Six years ago, Lucent and Alcatel had massive market caps, and Google was a tiny Internet search engine based in Mountain View, Calif. Lucent once was worth in excess of $100 billion and an adjusted share price of more than $60. It closed on Mar. 24 at $3.06, and that was after an 8.5% boost of 24 cents on news of the talks. Shares of Alcatel rose 17 cents, or 1.1%, to $15.62.

Telecom equipment has been one of the longest- and hardest-suffering areas of tech. In their heyday, telecom equipment makers like Lucent, Alcatel, and Nortel (NT) made the rules for the entire sector. They established proprietary standards, controlled the pace of innovation and change, and even dictated when big customers could roll out new products such as Caller ID.


  The Internet changed all that. The communications industry is adopting open standards based on the Web. And even though big telecom switches may still be based on proprietary standards, it's easy for an application developer to navigate that problem.

Google, Yahoo! (YHOO), AOL (TWX) and eBay (EBAY), owner of Web phone sensation Skype, all offer voice-based messaging services that are accessible from any Web browser. As a result, the role and value of big equipment manufacturers focused on the core of the network has been overshadowed by application developers at the edge.

The equipment manufacturers won't go away. Applications are nothing if they don't have a network to run on. But companies like Lucent and Alcatel have had a rough adjustment to the new reality. They have spent years cutting costs, shedding unprofitable businesses, and building up their product portfolios in gear designed to move Internet traffic. Now they are trying to combine forces to become even more efficient.

They follow big customers such as AT&T (T) and Verizon (VZ), which have been consolidating for years. In March, AT&T announced that it was buying BellSouth, in the latest sign of consolidation in the services side of telecom.

A Lucent-Alcatel merger will help both, although it won't be a panacea for either. Lucent is strong in wireless infrastructure and has lots of big customers in the U.S. Alcatel has forged a name for itself in wired broadband networks, fiber optics, and TV-over-Internet gear. But it wants to be bigger in the U.S., even though it's already a major supplier to AT&T and others.

"A deal would give Alcatel customers and technology where it needs them," says Susan Kalla, a telecom analyst at Caris & Co.


  Lucent management has done a good job of getting its cost structure and finances in order during the tenure of chief financial officer Frank D'Amelio. But CEO Pat Russo has had a rough job. After the tech bubble burst, she only had enough money to focus on a few sectors.
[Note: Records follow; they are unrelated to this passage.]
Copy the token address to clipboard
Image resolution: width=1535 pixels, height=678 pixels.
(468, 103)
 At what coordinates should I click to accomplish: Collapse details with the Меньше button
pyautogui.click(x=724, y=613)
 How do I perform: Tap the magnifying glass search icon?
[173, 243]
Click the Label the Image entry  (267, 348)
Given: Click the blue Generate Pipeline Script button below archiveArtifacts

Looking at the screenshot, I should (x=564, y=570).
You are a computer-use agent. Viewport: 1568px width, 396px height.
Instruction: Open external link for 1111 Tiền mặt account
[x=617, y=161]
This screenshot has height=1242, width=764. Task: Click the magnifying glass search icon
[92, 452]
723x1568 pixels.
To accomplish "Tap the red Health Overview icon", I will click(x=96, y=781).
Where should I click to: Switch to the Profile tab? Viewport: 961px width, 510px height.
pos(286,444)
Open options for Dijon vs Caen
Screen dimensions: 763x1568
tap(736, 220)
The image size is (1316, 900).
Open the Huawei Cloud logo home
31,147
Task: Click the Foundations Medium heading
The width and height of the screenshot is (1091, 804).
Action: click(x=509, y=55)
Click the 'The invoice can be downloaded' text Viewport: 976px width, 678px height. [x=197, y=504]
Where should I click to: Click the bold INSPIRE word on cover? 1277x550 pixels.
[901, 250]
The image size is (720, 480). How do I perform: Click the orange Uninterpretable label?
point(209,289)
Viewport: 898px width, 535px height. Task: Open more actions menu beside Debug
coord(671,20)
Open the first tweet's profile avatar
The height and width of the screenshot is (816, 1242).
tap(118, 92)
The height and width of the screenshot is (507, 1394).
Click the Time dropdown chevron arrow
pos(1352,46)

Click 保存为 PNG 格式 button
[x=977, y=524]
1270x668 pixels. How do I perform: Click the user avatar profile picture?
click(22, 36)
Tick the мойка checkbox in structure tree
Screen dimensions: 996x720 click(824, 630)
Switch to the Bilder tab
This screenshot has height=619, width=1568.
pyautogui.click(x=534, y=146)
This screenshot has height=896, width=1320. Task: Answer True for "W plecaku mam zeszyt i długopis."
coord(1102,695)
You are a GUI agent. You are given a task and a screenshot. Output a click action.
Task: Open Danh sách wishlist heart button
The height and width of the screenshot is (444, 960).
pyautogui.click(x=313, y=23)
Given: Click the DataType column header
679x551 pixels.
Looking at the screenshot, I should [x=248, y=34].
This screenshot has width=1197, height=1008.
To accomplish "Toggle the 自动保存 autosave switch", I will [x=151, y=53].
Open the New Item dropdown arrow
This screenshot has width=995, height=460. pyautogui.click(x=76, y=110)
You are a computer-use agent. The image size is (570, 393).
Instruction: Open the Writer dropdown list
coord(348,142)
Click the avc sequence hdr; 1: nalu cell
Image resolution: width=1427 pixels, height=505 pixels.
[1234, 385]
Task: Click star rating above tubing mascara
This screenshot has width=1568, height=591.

She chose wireless and services, which were reasonable choices. But as Kalla notes, wireless spending is subject to peaks and troughs.

AT&T and Verizon have spent a lot upgrading their wireless networks and are shifting capital spending to other areas, such as TV over fiber-optic lines. Given the nature of the market, it makes more sense to combine the resources of several large companies into one huge player. If Alcatel executives get the upper hand in running the enlarged company, "it would give Lucent management a graceful exit," Kalla notes.

Lucent and Alcatel confirmed that they are in talks but cautioned that a deal might not occur. They described the talks as leading to a possible "merger of equals." An acquisition by Alcatel is the more likely structure, Kalla notes. "Merger of equals," Kalla says. "What a joke."


  The two companies tried to combine in 2001, but the talks fell apart because of internal power struggles. Those hurdles may be put aside now, because Alcatel is now far stronger and Lucent's fortunes recently took a turn for the worse (see BW Online, 1/17/06, "Darkness Creeps Over Lucent").

National political concerns aren't likely to block a deal. A merger would be subject to review by the Committee on Foreign Investments in the U.S., which includes representatives of the Treasury Dept. and other executive branches of government. There was a furor recently over the prospect of a Dubai-based investor controlling U.S. ports.

But an Alcatel deal may have an easier go, analysts say. "I don't think any concerns will be significant enough to block a deal," says Blair Levin, a telecom regulation analyst with Stifel Nicolaus Associates.


  A deal won't solve all of the considerable challenges for either company. Some analysts even question whether it's worth the trouble for Alcatel, which already has a significant business in the U.S. and operates all over the world.

Richard Windsor, a telecom equipment analyst with Nomura Securities, says Lucent has some great assets, and that Alcatel would benefit from them. He would prefer to see Alcatel simply purchase the assets it needs and leave the rest. But that would leave a huge mess for Lucent's management, making such a transaction hard to pull off.

It appears that the long awaited consolidation of the telecom equipment sector is just getting under way. A deal between Lucent and Alcatel is likely, and that means that rivals such as Motorola (MOT) and Ericsson (ERICY) may be on the hunt.

There are plenty of targets to choose from, such as hobbled giants like Nortel (NT) and smaller companies like broadband equipment maker Redback (RBAK)(see BW Online, 10/18/05, "Can an Ironman Remake Nortel?") . Given the changes in the sector, there are simply too many equipment makers to survive on their own.